There are two separate drop down menus to display data series. Each data series will scale to its own axis on the simulation graph. For each of these values you can choose from any of the states, actions, or rewards you have defined in Inkling for the BRAIN being trained.

It can be useful to watch how your BRAIN is performing by graphing correlating values against one another and making sure the data makes sense. In the case of Cartpole we can see that x_position correlates with command and when we see that a command of 2 we see that the sinusoidal curve is closer to 1 (the right edge) and when the command is 0 the curve is closer to -1 (the left edge). The AI is giving commands for the cart to move towards where the pole is falling in order to maintain balance.

Cartpole Position Velocity

You can see in the second graph the relation between x_position and x_velocity. The cart is going to be balancing the pole and if a large velocity is needed, the position of the cart is probably farther away from the center position (0). Smaller velocities are generally correlating with the cart staying near the center position. Large velocities are typically seen right before the episode ends, as the cart gives a last try at balancing before the pole drops.

Troubleshooting Your BRAIN

Cartpole Debug

When your graph isn’t looking quite right, or if your reward isn’t building in the way you’d expect, the Simulator Graph can be a great way to troubleshoot what might be going on in your BRAIN. For example, graphing your reward against an action can tell you what is happening every iteration of your simulation.

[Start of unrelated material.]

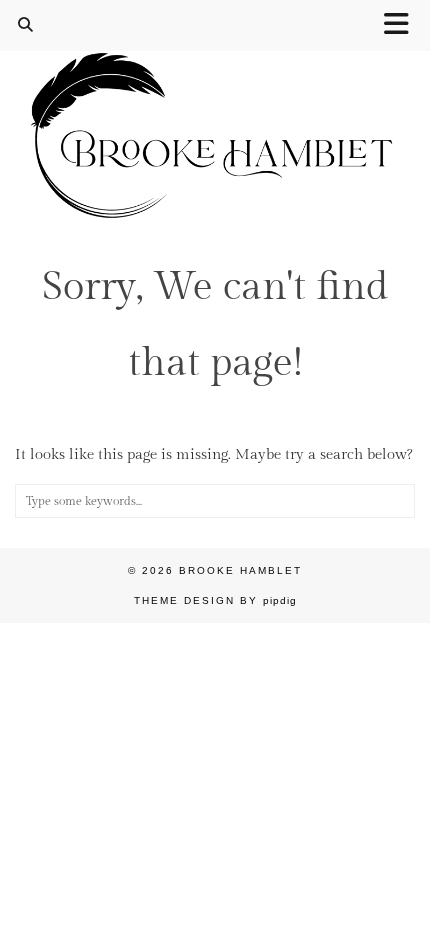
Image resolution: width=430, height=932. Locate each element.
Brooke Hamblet (240, 570)
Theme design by (215, 600)
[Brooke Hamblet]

Another way to troubleshoot your BRAIN is to check out the logs below the code editor window. This can be found below the graphs and is typically used for text output of what’s going on in the simulation. For example, with Cartpole, every episode’s reward is output to the logs and shown in the code panel here. For simulations with very long episodes, this can be a good way to make sure things are working correctly, before the first test episode is shown on the graph.

When to Stop Training

Cartpole Finished

You’ve looked around at the different graphs and what the data has to offer, and now you might be wondering “Ok, so when do I hit the stop training button?” The answer to this question varies widely depending on the simulation. You have to know what a sufficient reward looks like for your problem you’re solving.

In the case of Cartpole what we’re looking for is the length of the test episodes, because this is indicative of how long the AI is able to balance the pole before crashing and terminating that episode. With our problem setup, this also corresponds to the reward – the Brain is given reward 1 for every iteration. The AI gets pretty good at playing the game after just a few minutes, where it can often reach the maximum reward of 200. In general, continue training and refining the model until you are satisfied with the BRAIN’s performance at the given task.

The time it will take to reach this level of training can vary due to many factors. Just because a BRAIN took 5 minutes to train Cartpole one time doesn’t mean it can’t take 15 minutes to reach the same reward another time. There is still a lot of variance in training due to exploration and bandwidth so the shape of the graph is the most reliable method of determining when to stop training.

Automatic Termination

Your BRAIN will not train forever. If you don’t choose to stop training yourself, the AI Engine will determine a point in which it has considered to be done training. At that point, training will stop and the Brain status will be set to “Complete”.